## Supplied entries
(begin)

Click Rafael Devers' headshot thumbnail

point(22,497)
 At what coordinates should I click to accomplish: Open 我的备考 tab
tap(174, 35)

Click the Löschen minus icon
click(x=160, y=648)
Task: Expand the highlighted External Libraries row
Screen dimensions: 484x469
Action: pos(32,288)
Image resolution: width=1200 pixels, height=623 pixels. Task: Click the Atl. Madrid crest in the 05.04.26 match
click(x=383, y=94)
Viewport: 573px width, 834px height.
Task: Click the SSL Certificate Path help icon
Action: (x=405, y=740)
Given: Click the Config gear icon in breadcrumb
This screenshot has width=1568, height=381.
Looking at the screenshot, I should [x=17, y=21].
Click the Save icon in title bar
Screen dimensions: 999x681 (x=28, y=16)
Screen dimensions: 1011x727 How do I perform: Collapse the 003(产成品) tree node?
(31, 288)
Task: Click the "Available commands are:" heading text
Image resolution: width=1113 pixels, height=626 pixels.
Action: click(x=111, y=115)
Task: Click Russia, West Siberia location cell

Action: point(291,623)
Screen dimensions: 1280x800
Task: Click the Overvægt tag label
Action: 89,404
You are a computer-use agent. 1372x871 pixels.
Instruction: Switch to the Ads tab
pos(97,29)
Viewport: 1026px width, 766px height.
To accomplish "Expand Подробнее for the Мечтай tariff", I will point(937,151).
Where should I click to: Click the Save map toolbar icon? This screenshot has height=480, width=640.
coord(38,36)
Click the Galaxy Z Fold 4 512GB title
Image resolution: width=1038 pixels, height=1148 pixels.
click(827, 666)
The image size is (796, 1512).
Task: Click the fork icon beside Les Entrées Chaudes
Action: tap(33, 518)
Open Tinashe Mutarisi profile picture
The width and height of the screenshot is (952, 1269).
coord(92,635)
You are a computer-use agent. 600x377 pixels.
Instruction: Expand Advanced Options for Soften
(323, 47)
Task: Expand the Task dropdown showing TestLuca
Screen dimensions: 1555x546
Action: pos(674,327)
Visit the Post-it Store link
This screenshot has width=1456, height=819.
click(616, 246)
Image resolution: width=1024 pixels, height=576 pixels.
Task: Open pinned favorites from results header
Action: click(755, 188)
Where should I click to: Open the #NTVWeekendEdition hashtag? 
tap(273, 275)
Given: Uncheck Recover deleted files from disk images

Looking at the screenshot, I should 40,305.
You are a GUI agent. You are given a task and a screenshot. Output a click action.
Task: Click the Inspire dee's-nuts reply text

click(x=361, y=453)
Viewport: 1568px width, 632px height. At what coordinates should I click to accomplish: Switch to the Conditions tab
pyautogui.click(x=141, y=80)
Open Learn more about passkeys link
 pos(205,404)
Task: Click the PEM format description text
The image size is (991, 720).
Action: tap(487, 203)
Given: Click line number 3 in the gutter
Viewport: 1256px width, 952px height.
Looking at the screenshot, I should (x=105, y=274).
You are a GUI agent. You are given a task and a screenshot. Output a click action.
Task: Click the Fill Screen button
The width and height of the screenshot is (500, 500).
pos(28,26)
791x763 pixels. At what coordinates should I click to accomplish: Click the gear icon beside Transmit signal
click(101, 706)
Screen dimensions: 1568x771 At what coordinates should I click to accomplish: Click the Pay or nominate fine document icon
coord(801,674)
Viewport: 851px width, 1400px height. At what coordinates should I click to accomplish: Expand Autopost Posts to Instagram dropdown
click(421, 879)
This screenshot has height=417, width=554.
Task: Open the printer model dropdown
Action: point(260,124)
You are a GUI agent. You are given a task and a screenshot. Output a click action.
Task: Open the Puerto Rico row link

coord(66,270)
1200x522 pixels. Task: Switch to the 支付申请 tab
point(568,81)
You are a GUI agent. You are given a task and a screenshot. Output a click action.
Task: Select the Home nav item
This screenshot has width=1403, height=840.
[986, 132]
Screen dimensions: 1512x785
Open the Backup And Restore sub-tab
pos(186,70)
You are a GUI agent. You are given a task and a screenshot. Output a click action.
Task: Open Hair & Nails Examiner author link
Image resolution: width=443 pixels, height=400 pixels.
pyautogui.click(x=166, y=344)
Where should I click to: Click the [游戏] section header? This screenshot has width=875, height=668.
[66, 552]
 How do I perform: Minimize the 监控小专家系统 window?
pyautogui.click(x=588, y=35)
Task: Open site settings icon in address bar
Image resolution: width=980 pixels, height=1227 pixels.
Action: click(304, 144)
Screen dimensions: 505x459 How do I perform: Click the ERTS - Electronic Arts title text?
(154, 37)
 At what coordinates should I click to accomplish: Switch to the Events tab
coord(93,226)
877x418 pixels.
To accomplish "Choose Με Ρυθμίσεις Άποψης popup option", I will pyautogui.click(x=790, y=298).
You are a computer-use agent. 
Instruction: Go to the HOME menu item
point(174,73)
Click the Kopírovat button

(end)

## Set task
Reproduce every one of the records above verbatim, from the first line through the last, without altering any character.

## Answer for this exercise
Click Rafael Devers' headshot thumbnail

point(22,497)
 At what coordinates should I click to accomplish: Open 我的备考 tab
tap(174, 35)

Click the Löschen minus icon
click(x=160, y=648)
Task: Expand the highlighted External Libraries row
Screen dimensions: 484x469
Action: pos(32,288)
Image resolution: width=1200 pixels, height=623 pixels. Task: Click the Atl. Madrid crest in the 05.04.26 match
click(x=383, y=94)
Viewport: 573px width, 834px height.
Task: Click the SSL Certificate Path help icon
Action: (x=405, y=740)
Given: Click the Config gear icon in breadcrumb
This screenshot has width=1568, height=381.
Looking at the screenshot, I should [x=17, y=21].
Click the Save icon in title bar
Screen dimensions: 999x681 (x=28, y=16)
Screen dimensions: 1011x727 How do I perform: Collapse the 003(产成品) tree node?
(31, 288)
Task: Click the "Available commands are:" heading text
Image resolution: width=1113 pixels, height=626 pixels.
Action: click(x=111, y=115)
Task: Click Russia, West Siberia location cell

Action: point(291,623)
Screen dimensions: 1280x800
Task: Click the Overvægt tag label
Action: 89,404
You are a computer-use agent. 1372x871 pixels.
Instruction: Switch to the Ads tab
pos(97,29)
Viewport: 1026px width, 766px height.
To accomplish "Expand Подробнее for the Мечтай tariff", I will point(937,151).
Where should I click to: Click the Save map toolbar icon? This screenshot has height=480, width=640.
coord(38,36)
Click the Galaxy Z Fold 4 512GB title
Image resolution: width=1038 pixels, height=1148 pixels.
click(827, 666)
The image size is (796, 1512).
Task: Click the fork icon beside Les Entrées Chaudes
Action: tap(33, 518)
Open Tinashe Mutarisi profile picture
The width and height of the screenshot is (952, 1269).
coord(92,635)
You are a computer-use agent. 600x377 pixels.
Instruction: Expand Advanced Options for Soften
(323, 47)
Task: Expand the Task dropdown showing TestLuca
Screen dimensions: 1555x546
Action: pos(674,327)
Visit the Post-it Store link
This screenshot has width=1456, height=819.
click(616, 246)
Image resolution: width=1024 pixels, height=576 pixels.
Task: Open pinned favorites from results header
Action: click(755, 188)
Where should I click to: Open the #NTVWeekendEdition hashtag? 
tap(273, 275)
Given: Uncheck Recover deleted files from disk images

Looking at the screenshot, I should 40,305.
You are a GUI agent. You are given a task and a screenshot. Output a click action.
Task: Click the Inspire dee's-nuts reply text

click(x=361, y=453)
Viewport: 1568px width, 632px height. At what coordinates should I click to accomplish: Switch to the Conditions tab
pyautogui.click(x=141, y=80)
Open Learn more about passkeys link
 pos(205,404)
Task: Click the PEM format description text
The image size is (991, 720).
Action: tap(487, 203)
Given: Click line number 3 in the gutter
Viewport: 1256px width, 952px height.
Looking at the screenshot, I should (x=105, y=274).
You are a GUI agent. You are given a task and a screenshot. Output a click action.
Task: Click the Fill Screen button
The width and height of the screenshot is (500, 500).
pos(28,26)
791x763 pixels. At what coordinates should I click to accomplish: Click the gear icon beside Transmit signal
click(101, 706)
Screen dimensions: 1568x771 At what coordinates should I click to accomplish: Click the Pay or nominate fine document icon
coord(801,674)
Viewport: 851px width, 1400px height. At what coordinates should I click to accomplish: Expand Autopost Posts to Instagram dropdown
click(421, 879)
This screenshot has height=417, width=554.
Task: Open the printer model dropdown
Action: point(260,124)
You are a GUI agent. You are given a task and a screenshot. Output a click action.
Task: Open the Puerto Rico row link

coord(66,270)
1200x522 pixels. Task: Switch to the 支付申请 tab
point(568,81)
You are a GUI agent. You are given a task and a screenshot. Output a click action.
Task: Select the Home nav item
This screenshot has width=1403, height=840.
[986, 132]
Screen dimensions: 1512x785
Open the Backup And Restore sub-tab
pos(186,70)
You are a GUI agent. You are given a task and a screenshot. Output a click action.
Task: Open Hair & Nails Examiner author link
Image resolution: width=443 pixels, height=400 pixels.
pyautogui.click(x=166, y=344)
Where should I click to: Click the [游戏] section header? This screenshot has width=875, height=668.
[66, 552]
 How do I perform: Minimize the 监控小专家系统 window?
pyautogui.click(x=588, y=35)
Task: Open site settings icon in address bar
Image resolution: width=980 pixels, height=1227 pixels.
Action: click(304, 144)
Screen dimensions: 505x459 How do I perform: Click the ERTS - Electronic Arts title text?
(154, 37)
 At what coordinates should I click to accomplish: Switch to the Events tab
coord(93,226)
877x418 pixels.
To accomplish "Choose Με Ρυθμίσεις Άποψης popup option", I will pyautogui.click(x=790, y=298).
You are a computer-use agent. 
Instruction: Go to the HOME menu item
point(174,73)
Click the Kopírovat button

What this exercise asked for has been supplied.